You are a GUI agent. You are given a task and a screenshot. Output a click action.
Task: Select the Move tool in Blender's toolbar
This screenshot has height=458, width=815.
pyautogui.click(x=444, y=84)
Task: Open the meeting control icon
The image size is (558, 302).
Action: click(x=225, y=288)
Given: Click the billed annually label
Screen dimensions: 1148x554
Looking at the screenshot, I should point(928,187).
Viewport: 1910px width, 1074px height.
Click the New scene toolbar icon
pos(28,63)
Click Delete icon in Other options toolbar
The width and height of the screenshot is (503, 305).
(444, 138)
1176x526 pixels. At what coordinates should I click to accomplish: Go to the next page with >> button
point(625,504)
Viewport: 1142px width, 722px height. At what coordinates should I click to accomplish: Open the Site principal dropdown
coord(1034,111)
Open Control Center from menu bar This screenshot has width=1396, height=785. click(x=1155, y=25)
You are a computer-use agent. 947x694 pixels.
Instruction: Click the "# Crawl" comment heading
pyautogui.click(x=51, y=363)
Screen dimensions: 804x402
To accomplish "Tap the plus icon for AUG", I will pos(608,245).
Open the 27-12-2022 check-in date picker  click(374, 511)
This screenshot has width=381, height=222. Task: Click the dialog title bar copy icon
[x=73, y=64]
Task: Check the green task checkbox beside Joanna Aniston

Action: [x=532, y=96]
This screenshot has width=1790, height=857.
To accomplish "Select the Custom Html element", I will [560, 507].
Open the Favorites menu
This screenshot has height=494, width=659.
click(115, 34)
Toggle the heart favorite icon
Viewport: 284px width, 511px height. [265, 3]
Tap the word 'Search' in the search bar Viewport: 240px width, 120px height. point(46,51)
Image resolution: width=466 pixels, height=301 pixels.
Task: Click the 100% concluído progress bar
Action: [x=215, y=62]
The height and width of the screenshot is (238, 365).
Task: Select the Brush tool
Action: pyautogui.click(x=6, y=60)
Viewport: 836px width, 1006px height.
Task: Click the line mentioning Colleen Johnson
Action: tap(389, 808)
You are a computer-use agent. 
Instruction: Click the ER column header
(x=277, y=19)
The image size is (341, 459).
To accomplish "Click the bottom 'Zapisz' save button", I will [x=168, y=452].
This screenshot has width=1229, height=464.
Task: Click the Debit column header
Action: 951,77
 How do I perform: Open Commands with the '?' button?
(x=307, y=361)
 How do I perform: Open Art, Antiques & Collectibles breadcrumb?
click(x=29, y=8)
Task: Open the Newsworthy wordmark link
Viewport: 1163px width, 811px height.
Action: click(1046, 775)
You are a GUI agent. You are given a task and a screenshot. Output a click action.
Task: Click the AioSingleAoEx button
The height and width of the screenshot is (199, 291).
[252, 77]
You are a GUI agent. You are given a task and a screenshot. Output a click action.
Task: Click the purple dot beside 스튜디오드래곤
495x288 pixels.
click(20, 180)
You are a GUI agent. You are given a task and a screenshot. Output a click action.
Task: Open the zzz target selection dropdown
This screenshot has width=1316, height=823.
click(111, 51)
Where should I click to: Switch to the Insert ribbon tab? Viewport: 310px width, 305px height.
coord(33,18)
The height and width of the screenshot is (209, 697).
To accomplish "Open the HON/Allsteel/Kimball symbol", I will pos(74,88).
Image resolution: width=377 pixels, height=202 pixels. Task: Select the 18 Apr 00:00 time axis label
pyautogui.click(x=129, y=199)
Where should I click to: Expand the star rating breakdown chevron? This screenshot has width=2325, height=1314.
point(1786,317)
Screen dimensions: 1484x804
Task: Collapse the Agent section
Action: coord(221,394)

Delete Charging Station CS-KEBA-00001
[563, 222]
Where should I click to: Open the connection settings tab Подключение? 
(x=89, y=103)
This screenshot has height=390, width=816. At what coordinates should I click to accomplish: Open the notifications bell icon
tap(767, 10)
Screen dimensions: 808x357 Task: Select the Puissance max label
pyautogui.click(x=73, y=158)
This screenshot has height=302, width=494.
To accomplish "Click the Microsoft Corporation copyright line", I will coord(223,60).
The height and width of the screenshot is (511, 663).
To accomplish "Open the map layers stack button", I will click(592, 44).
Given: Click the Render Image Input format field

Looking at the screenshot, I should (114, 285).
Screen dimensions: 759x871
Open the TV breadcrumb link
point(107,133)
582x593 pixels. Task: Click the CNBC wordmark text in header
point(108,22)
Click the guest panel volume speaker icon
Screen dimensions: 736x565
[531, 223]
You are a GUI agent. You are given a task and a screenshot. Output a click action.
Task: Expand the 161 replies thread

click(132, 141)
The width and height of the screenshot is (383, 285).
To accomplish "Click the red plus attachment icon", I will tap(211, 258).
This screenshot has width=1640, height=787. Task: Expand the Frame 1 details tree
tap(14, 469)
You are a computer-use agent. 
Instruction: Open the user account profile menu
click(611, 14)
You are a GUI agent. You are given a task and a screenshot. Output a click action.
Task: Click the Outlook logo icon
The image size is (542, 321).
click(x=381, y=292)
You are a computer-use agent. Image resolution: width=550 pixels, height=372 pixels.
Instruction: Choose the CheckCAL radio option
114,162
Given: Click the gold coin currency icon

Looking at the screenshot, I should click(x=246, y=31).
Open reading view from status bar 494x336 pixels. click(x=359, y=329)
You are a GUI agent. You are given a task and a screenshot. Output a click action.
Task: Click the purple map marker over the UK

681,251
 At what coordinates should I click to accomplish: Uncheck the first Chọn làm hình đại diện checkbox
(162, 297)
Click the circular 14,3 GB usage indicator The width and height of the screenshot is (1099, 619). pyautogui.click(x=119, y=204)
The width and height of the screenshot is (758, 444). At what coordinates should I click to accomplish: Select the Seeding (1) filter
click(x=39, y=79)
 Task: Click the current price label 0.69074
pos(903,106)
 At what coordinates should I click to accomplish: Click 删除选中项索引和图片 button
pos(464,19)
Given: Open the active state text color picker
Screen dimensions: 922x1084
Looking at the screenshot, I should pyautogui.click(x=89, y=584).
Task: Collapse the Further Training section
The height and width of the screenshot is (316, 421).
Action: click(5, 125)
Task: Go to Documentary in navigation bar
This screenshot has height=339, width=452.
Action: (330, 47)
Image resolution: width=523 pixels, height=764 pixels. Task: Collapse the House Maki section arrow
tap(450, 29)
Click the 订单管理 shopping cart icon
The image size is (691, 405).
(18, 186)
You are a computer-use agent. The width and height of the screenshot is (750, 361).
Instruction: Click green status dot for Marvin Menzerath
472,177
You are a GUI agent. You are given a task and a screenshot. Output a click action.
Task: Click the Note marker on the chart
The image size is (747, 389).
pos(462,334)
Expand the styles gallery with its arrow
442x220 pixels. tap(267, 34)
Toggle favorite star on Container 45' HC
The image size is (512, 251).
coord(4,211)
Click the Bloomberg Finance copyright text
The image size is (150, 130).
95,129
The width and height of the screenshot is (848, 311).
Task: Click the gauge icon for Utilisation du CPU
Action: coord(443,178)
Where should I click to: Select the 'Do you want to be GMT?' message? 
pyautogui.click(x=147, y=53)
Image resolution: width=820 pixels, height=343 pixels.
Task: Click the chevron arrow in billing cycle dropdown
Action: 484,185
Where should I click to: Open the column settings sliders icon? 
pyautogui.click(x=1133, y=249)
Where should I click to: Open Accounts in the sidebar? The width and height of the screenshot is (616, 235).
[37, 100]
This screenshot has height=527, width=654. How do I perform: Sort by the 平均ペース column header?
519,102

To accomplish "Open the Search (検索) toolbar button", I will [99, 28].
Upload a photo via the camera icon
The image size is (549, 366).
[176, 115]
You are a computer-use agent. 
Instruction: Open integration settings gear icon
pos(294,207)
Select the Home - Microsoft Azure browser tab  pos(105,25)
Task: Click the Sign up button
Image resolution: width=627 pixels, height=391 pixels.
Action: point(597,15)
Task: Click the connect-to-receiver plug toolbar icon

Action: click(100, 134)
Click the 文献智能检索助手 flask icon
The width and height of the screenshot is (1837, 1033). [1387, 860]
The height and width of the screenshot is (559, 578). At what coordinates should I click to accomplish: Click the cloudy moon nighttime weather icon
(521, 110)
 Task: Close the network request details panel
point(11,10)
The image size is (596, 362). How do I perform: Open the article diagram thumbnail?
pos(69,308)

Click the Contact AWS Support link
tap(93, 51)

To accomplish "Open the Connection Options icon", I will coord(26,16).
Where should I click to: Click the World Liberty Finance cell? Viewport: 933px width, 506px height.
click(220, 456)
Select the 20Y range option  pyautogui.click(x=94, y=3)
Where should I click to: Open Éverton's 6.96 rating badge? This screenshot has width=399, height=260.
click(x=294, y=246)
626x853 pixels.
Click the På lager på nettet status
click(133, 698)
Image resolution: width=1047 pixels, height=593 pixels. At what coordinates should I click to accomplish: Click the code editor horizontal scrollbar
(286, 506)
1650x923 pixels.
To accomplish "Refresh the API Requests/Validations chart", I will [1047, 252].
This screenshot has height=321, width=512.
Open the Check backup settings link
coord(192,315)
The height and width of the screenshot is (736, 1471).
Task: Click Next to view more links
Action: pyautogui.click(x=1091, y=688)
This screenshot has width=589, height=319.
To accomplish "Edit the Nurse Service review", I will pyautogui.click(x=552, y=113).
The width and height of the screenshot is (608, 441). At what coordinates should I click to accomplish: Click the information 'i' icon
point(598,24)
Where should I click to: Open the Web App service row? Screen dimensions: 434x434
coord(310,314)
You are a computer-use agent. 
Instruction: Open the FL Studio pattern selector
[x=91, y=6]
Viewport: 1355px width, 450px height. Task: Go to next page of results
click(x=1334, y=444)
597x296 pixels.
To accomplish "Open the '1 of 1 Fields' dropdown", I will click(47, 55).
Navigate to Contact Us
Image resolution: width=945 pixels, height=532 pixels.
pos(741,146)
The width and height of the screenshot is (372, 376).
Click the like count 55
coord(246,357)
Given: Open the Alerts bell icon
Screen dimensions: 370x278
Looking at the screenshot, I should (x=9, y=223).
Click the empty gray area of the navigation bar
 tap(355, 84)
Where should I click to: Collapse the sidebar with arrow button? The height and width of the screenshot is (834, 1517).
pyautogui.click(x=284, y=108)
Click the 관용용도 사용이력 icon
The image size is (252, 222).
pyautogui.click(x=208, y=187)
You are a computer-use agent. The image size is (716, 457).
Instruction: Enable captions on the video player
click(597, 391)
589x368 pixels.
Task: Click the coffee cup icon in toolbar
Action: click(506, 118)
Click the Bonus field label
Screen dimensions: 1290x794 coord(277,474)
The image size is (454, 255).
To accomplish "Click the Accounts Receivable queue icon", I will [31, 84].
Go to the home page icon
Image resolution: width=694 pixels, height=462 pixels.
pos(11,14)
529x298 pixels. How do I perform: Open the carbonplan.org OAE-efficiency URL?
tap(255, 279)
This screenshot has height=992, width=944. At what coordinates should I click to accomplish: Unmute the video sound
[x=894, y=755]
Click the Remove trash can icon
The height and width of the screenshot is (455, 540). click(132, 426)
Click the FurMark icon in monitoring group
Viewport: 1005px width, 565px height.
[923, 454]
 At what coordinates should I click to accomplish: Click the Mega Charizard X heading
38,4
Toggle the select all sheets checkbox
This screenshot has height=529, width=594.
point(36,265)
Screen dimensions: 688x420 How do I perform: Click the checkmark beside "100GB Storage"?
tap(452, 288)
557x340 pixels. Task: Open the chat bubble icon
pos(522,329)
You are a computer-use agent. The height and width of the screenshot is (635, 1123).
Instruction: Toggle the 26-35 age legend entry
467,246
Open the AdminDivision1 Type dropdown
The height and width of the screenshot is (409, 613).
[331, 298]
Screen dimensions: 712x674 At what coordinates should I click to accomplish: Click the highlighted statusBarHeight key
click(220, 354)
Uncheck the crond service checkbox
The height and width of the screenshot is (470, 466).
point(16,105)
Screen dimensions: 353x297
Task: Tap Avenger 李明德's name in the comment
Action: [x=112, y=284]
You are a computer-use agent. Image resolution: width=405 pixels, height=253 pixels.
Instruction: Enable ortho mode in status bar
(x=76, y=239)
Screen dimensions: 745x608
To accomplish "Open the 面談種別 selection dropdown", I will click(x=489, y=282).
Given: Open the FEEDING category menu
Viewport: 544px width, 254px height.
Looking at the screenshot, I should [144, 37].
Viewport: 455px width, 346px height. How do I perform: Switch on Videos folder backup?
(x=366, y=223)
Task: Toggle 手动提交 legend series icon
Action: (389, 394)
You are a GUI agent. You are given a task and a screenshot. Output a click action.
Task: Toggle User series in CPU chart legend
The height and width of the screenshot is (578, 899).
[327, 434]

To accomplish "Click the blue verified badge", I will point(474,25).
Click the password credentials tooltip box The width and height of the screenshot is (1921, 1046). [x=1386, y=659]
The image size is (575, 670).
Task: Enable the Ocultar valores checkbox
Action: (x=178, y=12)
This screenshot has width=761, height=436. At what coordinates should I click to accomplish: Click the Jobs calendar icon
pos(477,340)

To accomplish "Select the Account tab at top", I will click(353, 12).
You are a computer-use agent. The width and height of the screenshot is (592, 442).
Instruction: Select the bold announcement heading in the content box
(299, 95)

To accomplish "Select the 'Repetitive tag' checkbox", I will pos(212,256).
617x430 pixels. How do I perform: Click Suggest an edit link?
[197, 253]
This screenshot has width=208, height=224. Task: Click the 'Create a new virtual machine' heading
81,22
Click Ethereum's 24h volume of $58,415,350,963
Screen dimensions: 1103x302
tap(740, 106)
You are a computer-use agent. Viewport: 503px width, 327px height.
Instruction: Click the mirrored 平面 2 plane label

● **Your task**
Write out the lines from the one containing "Screen dimensions: 688x420" up to and including the one containing "will click(x=489, y=282).", reproducing every character unchanged.

● **Solution for this task**
Screen dimensions: 688x420 How do I perform: Click the checkmark beside "100GB Storage"?
tap(452, 288)
557x340 pixels. Task: Open the chat bubble icon
pos(522,329)
You are a computer-use agent. The height and width of the screenshot is (635, 1123).
Instruction: Toggle the 26-35 age legend entry
467,246
Open the AdminDivision1 Type dropdown
The height and width of the screenshot is (409, 613).
[331, 298]
Screen dimensions: 712x674 At what coordinates should I click to accomplish: Click the highlighted statusBarHeight key
click(220, 354)
Uncheck the crond service checkbox
The height and width of the screenshot is (470, 466).
point(16,105)
Screen dimensions: 353x297
Task: Tap Avenger 李明德's name in the comment
Action: [x=112, y=284]
You are a computer-use agent. Image resolution: width=405 pixels, height=253 pixels.
Instruction: Enable ortho mode in status bar
(x=76, y=239)
Screen dimensions: 745x608
To accomplish "Open the 面談種別 selection dropdown", I will click(x=489, y=282).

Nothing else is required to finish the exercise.